Nous.Providers.LlamaCpp (nous v0.17.0)

LlamaCpp NIF-based provider for local LLM inference.

Runs GGUF models directly in-process via llama_cpp_ex NIF bindings. No HTTP server needed.

Requires optional dep: {:llama_cpp_ex, "~> 0.6.5"}

Usage

# Load model once at app start
:ok = LlamaCppEx.init()
{:ok, llm} = LlamaCppEx.load_model("model.gguf", n_gpu_layers: -1)

# Use with Nous
agent = Nous.new("llamacpp:local",
  llamacpp_model: llm,
  instructions: "You are helpful."
)

{:ok, result} = Nous.run(agent, "What is Elixir?")

Configuration

The llamacpp_model (the loaded model reference) must be passed via options when creating the model or agent. It is stored in default_settings.

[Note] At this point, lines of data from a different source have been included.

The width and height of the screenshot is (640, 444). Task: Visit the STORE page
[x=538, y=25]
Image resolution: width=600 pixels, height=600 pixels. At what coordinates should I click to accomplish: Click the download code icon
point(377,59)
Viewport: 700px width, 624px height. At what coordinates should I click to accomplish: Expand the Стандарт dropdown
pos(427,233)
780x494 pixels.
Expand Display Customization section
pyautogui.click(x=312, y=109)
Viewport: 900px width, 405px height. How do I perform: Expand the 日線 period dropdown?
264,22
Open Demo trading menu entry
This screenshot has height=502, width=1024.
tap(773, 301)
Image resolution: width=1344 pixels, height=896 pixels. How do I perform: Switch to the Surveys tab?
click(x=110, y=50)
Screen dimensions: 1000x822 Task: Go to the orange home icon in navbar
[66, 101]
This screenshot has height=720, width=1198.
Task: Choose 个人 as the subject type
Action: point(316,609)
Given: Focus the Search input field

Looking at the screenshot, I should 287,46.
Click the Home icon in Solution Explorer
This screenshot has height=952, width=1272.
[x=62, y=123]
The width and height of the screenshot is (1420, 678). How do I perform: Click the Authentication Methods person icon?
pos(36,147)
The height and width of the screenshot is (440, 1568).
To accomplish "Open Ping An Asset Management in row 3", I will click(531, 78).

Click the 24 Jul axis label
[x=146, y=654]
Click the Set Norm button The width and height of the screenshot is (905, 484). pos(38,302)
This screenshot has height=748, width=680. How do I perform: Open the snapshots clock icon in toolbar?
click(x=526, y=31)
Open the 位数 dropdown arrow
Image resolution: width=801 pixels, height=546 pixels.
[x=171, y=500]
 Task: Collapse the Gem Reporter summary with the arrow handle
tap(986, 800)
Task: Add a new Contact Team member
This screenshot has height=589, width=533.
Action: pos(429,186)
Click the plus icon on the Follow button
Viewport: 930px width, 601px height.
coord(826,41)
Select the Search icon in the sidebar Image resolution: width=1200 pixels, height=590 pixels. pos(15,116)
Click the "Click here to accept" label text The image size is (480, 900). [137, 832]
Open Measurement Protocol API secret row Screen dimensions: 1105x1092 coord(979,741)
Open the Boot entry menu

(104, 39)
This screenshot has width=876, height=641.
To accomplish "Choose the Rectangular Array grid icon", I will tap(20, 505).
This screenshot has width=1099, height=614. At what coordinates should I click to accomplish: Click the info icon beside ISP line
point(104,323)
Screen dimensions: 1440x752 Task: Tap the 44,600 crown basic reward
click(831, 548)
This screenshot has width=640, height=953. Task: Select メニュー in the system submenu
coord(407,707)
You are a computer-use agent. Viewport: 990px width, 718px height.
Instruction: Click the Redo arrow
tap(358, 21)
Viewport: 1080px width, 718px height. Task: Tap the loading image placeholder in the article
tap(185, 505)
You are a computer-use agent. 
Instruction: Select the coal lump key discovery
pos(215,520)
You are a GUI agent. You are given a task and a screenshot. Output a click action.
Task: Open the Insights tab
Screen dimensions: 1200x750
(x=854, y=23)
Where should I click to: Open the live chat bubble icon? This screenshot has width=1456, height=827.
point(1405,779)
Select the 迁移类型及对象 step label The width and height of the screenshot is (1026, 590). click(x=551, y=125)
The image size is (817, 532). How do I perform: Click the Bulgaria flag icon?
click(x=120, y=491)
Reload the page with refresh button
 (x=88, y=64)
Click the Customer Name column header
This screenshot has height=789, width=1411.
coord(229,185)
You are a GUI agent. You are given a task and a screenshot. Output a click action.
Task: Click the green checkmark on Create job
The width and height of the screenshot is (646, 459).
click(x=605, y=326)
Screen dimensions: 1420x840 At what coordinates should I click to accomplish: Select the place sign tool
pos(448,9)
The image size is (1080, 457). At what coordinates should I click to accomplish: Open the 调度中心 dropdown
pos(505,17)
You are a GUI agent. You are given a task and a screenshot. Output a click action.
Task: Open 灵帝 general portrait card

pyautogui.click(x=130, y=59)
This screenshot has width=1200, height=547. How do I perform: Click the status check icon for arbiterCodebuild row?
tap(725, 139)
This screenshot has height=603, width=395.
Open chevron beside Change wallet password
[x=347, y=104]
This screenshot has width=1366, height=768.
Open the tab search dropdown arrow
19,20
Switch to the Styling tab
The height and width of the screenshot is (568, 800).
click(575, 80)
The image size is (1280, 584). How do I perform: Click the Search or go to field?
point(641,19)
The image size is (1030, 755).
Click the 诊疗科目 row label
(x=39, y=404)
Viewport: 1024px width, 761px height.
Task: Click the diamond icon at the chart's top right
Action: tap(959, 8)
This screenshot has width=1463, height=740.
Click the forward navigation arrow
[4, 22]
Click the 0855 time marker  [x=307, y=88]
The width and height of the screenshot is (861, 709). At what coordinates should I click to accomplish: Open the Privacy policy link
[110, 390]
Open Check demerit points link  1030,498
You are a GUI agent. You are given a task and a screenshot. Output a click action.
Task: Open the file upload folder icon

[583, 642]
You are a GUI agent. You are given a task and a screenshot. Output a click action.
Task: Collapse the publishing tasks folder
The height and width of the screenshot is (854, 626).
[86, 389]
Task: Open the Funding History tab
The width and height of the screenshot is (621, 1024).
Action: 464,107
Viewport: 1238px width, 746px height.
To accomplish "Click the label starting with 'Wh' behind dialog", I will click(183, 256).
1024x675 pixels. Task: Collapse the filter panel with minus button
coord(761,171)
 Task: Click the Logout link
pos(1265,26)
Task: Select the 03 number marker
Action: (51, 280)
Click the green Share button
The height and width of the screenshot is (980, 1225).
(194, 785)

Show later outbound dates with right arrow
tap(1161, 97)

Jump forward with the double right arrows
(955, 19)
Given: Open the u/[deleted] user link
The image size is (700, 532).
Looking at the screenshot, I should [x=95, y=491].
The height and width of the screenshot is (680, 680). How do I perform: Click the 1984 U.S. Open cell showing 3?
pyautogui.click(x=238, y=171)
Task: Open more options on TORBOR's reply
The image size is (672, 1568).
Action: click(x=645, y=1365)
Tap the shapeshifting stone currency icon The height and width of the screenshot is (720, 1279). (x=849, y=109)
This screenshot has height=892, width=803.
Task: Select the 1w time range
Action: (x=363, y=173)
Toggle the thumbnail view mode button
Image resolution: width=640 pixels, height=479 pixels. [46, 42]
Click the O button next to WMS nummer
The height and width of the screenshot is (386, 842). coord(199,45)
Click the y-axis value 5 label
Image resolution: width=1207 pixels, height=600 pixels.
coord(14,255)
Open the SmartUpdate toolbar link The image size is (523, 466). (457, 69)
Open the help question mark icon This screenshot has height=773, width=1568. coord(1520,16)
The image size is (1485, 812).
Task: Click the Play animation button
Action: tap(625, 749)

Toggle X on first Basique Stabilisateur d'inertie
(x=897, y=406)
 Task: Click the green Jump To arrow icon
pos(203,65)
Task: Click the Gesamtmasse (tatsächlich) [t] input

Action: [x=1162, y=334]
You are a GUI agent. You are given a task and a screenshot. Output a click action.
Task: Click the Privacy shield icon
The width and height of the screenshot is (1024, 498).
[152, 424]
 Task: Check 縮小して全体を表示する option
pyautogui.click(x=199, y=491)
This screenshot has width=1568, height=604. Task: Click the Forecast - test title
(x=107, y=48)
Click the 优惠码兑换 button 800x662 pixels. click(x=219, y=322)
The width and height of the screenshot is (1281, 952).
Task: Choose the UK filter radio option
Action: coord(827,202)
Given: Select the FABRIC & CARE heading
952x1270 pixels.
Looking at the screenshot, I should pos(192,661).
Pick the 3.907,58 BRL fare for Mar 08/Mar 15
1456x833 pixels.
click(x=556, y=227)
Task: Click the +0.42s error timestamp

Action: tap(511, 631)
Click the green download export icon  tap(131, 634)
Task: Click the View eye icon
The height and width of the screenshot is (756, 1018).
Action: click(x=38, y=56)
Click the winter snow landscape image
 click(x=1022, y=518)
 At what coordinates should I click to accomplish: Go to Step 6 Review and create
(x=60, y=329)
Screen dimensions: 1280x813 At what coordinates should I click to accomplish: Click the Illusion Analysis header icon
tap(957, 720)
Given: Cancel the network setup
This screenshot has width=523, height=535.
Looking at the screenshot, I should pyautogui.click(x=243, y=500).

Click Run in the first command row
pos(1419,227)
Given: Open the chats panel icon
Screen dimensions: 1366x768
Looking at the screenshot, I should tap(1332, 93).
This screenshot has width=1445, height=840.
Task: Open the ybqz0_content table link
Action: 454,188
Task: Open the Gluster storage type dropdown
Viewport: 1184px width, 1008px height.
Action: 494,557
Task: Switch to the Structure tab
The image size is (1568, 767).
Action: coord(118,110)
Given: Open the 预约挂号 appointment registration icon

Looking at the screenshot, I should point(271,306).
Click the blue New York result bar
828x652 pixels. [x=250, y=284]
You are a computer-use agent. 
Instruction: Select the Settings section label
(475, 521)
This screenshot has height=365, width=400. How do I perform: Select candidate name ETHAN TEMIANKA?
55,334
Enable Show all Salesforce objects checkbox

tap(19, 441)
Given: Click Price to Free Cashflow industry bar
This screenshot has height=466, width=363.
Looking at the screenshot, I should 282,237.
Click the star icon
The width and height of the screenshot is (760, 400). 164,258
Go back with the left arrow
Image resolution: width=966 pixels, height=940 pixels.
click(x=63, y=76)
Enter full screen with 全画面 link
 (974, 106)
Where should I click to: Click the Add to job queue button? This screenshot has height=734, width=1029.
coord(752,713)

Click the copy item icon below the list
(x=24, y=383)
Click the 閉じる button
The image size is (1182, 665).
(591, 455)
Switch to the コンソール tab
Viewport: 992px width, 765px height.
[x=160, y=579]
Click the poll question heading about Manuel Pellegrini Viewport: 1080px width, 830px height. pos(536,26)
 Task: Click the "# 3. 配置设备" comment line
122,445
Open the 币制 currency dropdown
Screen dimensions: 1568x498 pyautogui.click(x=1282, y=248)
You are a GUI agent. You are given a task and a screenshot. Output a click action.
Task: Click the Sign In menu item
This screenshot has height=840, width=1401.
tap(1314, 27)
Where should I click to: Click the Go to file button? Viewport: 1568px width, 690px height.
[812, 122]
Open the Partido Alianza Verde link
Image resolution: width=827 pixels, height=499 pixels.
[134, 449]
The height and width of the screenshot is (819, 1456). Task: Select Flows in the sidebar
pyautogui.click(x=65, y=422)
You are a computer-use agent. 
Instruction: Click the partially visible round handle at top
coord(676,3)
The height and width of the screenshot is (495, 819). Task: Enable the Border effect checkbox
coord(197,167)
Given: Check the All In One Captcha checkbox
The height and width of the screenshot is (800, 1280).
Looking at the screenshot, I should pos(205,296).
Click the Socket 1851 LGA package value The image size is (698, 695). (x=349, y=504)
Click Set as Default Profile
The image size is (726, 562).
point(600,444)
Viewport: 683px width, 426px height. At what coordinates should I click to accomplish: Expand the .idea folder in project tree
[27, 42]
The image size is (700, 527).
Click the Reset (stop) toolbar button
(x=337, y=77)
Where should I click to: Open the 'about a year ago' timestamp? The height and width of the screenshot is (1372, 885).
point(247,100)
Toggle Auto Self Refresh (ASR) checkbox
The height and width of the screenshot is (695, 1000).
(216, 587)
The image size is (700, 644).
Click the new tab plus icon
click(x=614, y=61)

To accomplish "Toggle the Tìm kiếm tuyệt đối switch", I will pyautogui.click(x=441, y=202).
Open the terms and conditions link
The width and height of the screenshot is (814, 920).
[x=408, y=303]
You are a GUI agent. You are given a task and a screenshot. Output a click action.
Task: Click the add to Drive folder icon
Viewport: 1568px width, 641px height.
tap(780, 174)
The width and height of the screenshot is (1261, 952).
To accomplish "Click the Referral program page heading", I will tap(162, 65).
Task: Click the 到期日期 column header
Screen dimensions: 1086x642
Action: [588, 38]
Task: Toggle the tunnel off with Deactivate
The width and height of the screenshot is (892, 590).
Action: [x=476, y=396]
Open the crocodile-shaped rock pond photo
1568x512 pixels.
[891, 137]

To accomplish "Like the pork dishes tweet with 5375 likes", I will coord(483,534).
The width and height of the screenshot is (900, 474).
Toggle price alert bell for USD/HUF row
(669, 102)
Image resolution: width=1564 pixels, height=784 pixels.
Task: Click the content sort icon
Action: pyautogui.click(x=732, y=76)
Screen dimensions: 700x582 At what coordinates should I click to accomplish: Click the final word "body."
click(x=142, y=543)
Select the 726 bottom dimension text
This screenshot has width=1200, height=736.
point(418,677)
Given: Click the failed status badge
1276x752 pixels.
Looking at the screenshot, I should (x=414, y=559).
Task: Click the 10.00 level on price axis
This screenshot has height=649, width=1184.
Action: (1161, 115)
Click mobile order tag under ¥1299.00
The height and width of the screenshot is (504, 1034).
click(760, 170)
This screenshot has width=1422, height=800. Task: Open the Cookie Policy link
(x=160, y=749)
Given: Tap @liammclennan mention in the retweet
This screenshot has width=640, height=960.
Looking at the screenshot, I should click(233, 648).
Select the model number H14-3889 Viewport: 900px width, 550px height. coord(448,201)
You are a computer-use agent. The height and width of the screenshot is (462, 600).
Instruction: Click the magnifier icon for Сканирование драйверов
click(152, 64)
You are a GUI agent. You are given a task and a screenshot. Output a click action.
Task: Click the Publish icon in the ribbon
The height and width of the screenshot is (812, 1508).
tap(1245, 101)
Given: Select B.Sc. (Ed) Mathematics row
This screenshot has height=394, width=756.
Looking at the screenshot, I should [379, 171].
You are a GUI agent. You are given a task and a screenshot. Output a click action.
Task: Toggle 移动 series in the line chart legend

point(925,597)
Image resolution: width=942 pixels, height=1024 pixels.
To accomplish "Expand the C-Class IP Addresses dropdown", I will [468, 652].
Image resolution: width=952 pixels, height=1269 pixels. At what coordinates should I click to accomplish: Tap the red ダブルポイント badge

No API key or base URL is needed since inference runs locally via NIFs.

Settings Mapping

Nous settings are mapped to LlamaCppEx options:

Nous Setting	LlamaCppEx Option	Description
`:temperature`	`:temp`	Sampling temperature
`:max_tokens`	`:max_tokens`	Maximum tokens to generate
`:top_p`	`:top_p`	Nucleus sampling
`:json_schema`	`:json_schema`	Constrained JSON output
`:enable_thinking`	`:enable_thinking`	Enable/disable thinking tokens

Thinking Models

Models like Qwen3 emit <think>...</think> tags by default. To disable:

agent = Nous.new("llamacpp:local",
  llamacpp_model: llm,
  model_settings: %{enable_thinking: false}
)

Or via generate_text:

{:ok, text} = Nous.generate_text("llamacpp:local", "Hello",
  llamacpp_model: llm,
  enable_thinking: false
)

Summary

Functions

api_key(opts \\ [])

Get the API key from options, environment, or application config.

base_url(opts \\ [])

Get the base URL from options, application config, or default.

count_tokens(messages)

Count tokens in messages (rough estimate).

request(model, messages, settings)

High-level request with message conversion, telemetry, and error wrapping.

request_stream(model, messages, settings)

High-level streaming request with message conversion and telemetry.